A block of data
*****

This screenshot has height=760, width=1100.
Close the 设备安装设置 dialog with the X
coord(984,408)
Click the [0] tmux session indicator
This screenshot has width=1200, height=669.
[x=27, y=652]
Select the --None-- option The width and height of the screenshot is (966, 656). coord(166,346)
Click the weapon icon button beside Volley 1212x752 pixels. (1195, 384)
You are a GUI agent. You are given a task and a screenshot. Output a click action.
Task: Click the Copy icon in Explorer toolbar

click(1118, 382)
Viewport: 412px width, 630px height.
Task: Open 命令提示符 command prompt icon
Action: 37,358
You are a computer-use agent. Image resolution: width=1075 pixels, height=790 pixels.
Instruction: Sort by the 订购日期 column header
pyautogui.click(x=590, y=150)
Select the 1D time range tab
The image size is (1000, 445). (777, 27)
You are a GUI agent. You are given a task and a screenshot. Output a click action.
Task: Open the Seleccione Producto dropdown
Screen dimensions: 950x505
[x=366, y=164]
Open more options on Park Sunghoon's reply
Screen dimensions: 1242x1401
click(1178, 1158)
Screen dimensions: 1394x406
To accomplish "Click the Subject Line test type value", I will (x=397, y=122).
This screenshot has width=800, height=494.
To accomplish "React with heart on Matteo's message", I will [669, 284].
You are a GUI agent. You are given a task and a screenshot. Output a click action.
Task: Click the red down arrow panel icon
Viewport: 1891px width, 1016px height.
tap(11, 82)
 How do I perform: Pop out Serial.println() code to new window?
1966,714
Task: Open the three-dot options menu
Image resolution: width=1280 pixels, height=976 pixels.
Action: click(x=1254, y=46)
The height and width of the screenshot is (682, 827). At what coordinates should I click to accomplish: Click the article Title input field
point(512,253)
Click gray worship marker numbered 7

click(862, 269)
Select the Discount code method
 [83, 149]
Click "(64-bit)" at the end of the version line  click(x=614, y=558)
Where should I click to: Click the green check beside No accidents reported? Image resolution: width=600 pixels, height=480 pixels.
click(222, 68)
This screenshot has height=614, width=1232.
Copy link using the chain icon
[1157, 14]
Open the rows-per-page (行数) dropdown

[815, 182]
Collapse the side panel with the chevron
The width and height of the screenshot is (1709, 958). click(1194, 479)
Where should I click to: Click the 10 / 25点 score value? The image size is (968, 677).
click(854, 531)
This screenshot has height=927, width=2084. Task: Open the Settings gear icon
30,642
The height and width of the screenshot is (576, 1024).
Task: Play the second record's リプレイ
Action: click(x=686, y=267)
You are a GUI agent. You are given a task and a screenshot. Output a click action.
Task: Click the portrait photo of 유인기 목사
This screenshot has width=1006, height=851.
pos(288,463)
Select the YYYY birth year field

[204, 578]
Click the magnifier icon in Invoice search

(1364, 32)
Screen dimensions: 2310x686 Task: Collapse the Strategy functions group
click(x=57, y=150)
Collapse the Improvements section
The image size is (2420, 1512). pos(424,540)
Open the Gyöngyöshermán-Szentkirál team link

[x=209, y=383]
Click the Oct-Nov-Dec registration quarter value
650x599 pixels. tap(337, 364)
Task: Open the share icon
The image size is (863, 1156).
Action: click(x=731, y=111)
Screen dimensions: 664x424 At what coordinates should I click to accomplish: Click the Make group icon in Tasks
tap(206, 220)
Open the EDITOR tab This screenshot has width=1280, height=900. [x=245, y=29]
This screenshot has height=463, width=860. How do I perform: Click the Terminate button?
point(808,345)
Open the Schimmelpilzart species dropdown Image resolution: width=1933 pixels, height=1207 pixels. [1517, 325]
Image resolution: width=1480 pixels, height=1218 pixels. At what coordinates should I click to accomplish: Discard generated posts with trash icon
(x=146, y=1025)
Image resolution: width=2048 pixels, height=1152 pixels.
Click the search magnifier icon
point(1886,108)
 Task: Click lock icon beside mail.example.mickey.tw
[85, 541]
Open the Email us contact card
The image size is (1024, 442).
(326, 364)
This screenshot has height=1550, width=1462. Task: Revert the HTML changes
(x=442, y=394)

*****

◆ Instructions to follow ◆
Could you turn the lines of the data above into a numbered list, leaving out any blank lines?

◆ Result below ◆
1. This screenshot has height=760, width=1100.
2. Close the 设备安装设置 dialog with the X
3. coord(984,408)
4. Click the [0] tmux session indicator
5. This screenshot has width=1200, height=669.
6. [x=27, y=652]
7. Select the --None-- option The width and height of the screenshot is (966, 656). coord(166,346)
8. Click the weapon icon button beside Volley 1212x752 pixels. (1195, 384)
9. You are a GUI agent. You are given a task and a screenshot. Output a click action.
10. Task: Click the Copy icon in Explorer toolbar
11. click(1118, 382)
12. Viewport: 412px width, 630px height.
13. Task: Open 命令提示符 command prompt icon
14. Action: 37,358
15. You are a computer-use agent. Image resolution: width=1075 pixels, height=790 pixels.
16. Instruction: Sort by the 订购日期 column header
17. pyautogui.click(x=590, y=150)
18. Select the 1D time range tab
19. The image size is (1000, 445). (777, 27)
20. You are a GUI agent. You are given a task and a screenshot. Output a click action.
21. Task: Open the Seleccione Producto dropdown
22. Screen dimensions: 950x505
23. [x=366, y=164]
24. Open more options on Park Sunghoon's reply
25. Screen dimensions: 1242x1401
26. click(1178, 1158)
27. Screen dimensions: 1394x406
28. To accomplish "Click the Subject Line test type value", I will (x=397, y=122).
29. This screenshot has width=800, height=494.
30. To accomplish "React with heart on Matteo's message", I will [669, 284].
31. You are a GUI agent. You are given a task and a screenshot. Output a click action.
32. Task: Click the red down arrow panel icon
33. Viewport: 1891px width, 1016px height.
34. tap(11, 82)
35.  How do I perform: Pop out Serial.println() code to new window?
36. 1966,714
37. Task: Open the three-dot options menu
38. Image resolution: width=1280 pixels, height=976 pixels.
39. Action: click(x=1254, y=46)
40. The height and width of the screenshot is (682, 827). At what coordinates should I click to accomplish: Click the article Title input field
41. point(512,253)
42. Click gray worship marker numbered 7
43. click(862, 269)
44. Select the Discount code method
45.  [83, 149]
46. Click "(64-bit)" at the end of the version line  click(x=614, y=558)
47. Where should I click to: Click the green check beside No accidents reported? Image resolution: width=600 pixels, height=480 pixels.
48. click(222, 68)
49. This screenshot has height=614, width=1232.
50. Copy link using the chain icon
51. [1157, 14]
52. Open the rows-per-page (行数) dropdown
53. [815, 182]
54. Collapse the side panel with the chevron
55. The width and height of the screenshot is (1709, 958). click(1194, 479)
56. Where should I click to: Click the 10 / 25点 score value? The image size is (968, 677).
57. click(854, 531)
58. This screenshot has height=927, width=2084. Task: Open the Settings gear icon
59. 30,642
60. The height and width of the screenshot is (576, 1024).
61. Task: Play the second record's リプレイ
62. Action: click(x=686, y=267)
63. You are a GUI agent. You are given a task and a screenshot. Output a click action.
64. Task: Click the portrait photo of 유인기 목사
65. This screenshot has width=1006, height=851.
66. pos(288,463)
67. Select the YYYY birth year field
68. [204, 578]
69. Click the magnifier icon in Invoice search
70. (1364, 32)
71. Screen dimensions: 2310x686 Task: Collapse the Strategy functions group
72. click(x=57, y=150)
73. Collapse the Improvements section
74. The image size is (2420, 1512). pos(424,540)
75. Open the Gyöngyöshermán-Szentkirál team link
76. [x=209, y=383]
77. Click the Oct-Nov-Dec registration quarter value
78. 650x599 pixels. tap(337, 364)
79. Task: Open the share icon
80. The image size is (863, 1156).
81. Action: click(x=731, y=111)
82. Screen dimensions: 664x424 At what coordinates should I click to accomplish: Click the Make group icon in Tasks
83. tap(206, 220)
84. Open the EDITOR tab This screenshot has width=1280, height=900. [x=245, y=29]
85. This screenshot has height=463, width=860. How do I perform: Click the Terminate button?
86. point(808,345)
87. Open the Schimmelpilzart species dropdown Image resolution: width=1933 pixels, height=1207 pixels. [1517, 325]
88. Image resolution: width=1480 pixels, height=1218 pixels. At what coordinates should I click to accomplish: Discard generated posts with trash icon
89. (x=146, y=1025)
90. Image resolution: width=2048 pixels, height=1152 pixels.
91. Click the search magnifier icon
92. point(1886,108)
93.  Task: Click lock icon beside mail.example.mickey.tw
94. [85, 541]
95. Open the Email us contact card
96. The image size is (1024, 442).
97. (326, 364)
98. This screenshot has height=1550, width=1462. Task: Revert the HTML changes
99. (x=442, y=394)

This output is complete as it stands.